Rockwell's entire monthly gain came during one trading session, with the company reporting fiscal fourth-quarter adjusted earnings of $2.01 per share on revenue of $1.73 billion, beating expectations for EPS of $1.92 on sales of $1.65 billion. It had lowered the bar, reducing annual earnings guidance twice, but the results helped ease fears that the company's manufacturing customers were cutting, or at least delaying, capital spending.
Rockwell Automation provides robotics and Internet of Things technologies that help automate factories and assembly lines. Coming into November, bears had feared that manufacturing customers, stung by tariff concerns and a slowing global economy, would cut back on factory modernization that might seem like a luxury in lean times.

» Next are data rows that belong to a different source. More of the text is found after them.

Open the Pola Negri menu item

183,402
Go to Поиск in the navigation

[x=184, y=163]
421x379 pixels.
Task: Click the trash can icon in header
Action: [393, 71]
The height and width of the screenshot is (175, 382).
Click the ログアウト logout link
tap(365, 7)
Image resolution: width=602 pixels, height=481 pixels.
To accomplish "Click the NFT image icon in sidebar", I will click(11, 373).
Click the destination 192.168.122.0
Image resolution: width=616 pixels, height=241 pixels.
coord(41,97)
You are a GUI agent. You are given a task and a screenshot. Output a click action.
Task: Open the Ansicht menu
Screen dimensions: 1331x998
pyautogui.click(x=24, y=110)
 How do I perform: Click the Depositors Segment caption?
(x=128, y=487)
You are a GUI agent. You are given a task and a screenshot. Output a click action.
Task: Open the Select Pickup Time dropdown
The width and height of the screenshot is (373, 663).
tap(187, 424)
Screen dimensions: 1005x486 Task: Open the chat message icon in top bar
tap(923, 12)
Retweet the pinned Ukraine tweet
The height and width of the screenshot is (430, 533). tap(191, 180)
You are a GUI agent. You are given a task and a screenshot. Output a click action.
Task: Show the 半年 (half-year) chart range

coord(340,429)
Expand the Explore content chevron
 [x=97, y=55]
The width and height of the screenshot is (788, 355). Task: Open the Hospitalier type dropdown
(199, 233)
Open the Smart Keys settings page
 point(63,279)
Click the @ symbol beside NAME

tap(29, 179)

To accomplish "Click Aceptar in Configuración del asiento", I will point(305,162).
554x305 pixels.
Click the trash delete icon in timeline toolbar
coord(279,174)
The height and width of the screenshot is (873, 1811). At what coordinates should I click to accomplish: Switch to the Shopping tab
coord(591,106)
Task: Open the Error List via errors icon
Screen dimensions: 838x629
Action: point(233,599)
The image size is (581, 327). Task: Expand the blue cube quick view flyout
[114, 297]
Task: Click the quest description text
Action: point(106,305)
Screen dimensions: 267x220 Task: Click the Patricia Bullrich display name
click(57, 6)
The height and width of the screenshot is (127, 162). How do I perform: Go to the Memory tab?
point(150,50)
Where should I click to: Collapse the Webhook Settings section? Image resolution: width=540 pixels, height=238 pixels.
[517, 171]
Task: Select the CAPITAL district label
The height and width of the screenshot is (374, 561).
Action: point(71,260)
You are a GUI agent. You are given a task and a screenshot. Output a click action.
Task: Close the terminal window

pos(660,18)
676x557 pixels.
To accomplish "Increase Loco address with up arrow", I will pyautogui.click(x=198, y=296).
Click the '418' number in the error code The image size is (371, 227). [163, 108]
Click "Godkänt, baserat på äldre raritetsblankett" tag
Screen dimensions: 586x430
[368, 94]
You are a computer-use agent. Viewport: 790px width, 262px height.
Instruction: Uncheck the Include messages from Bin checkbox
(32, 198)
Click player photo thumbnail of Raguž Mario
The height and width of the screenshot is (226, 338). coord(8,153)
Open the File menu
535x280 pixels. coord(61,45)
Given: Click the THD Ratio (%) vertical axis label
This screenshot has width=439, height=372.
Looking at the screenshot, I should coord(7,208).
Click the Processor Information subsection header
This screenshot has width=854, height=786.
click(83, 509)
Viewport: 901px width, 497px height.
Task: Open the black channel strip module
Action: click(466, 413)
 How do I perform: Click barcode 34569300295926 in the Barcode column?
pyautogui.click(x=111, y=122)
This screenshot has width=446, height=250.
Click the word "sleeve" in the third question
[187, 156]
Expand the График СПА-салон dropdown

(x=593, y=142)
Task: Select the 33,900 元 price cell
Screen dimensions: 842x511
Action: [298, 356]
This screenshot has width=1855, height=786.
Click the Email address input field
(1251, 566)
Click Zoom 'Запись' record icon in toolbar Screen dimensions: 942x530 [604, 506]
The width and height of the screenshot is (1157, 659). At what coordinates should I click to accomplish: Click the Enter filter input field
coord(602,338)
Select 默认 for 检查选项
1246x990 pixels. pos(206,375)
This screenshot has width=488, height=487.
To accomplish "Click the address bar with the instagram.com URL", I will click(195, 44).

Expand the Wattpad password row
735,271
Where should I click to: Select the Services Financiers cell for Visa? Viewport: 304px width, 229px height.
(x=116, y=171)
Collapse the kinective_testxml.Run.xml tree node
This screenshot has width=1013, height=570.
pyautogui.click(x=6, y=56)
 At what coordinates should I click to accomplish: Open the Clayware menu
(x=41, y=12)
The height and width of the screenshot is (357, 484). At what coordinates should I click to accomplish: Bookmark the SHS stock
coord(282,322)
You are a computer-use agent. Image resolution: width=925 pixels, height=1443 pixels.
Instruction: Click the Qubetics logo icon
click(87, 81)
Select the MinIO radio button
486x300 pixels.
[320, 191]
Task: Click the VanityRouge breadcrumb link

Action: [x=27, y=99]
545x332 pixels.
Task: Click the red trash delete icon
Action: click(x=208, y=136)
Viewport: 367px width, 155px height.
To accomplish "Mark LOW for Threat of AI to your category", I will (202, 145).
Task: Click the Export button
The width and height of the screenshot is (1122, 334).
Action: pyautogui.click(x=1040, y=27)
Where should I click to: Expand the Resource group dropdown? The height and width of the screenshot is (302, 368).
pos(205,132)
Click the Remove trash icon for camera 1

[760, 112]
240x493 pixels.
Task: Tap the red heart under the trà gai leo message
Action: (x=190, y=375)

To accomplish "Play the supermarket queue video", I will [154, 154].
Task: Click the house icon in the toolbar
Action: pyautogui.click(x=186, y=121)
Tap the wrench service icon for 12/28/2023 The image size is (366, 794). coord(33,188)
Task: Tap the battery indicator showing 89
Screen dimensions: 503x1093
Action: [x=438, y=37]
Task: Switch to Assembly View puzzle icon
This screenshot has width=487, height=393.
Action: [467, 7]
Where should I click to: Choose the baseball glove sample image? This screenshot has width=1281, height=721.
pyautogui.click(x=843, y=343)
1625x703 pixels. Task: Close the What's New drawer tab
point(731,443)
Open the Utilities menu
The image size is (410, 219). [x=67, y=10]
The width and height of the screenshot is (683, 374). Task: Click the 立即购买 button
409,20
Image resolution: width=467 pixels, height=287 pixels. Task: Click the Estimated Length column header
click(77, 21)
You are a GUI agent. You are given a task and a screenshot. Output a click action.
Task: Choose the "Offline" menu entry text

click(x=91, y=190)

But bulls had argued that slow times are exactly when Rockwell's products show their value, by allowing customers to cut staffing and streamline operations. The company also seemed to benefit from having a diverse customer base. It reported 1.4% organic sales growth in the quarter, driven by strength in energy, mining, and life sciences, as well as better performance in automotive.
Rockwell Automation also provided an optimistic outlook for fiscal 2020, with an estimated earnings per share range that, even at its low end, is still $0.18 better than the consensus. The company believes cost-cutting and its diverse customer base will help counter industrial sector weakness.
A good portion of the November jump appears to be a relief rally, and shares seem unlikely to repeat such a dramatic move in the months to come. But Rockwell Automation has made a strong case that it has the wherewithal to survive and keep growing through a slowdown, making it a solid long-term buy.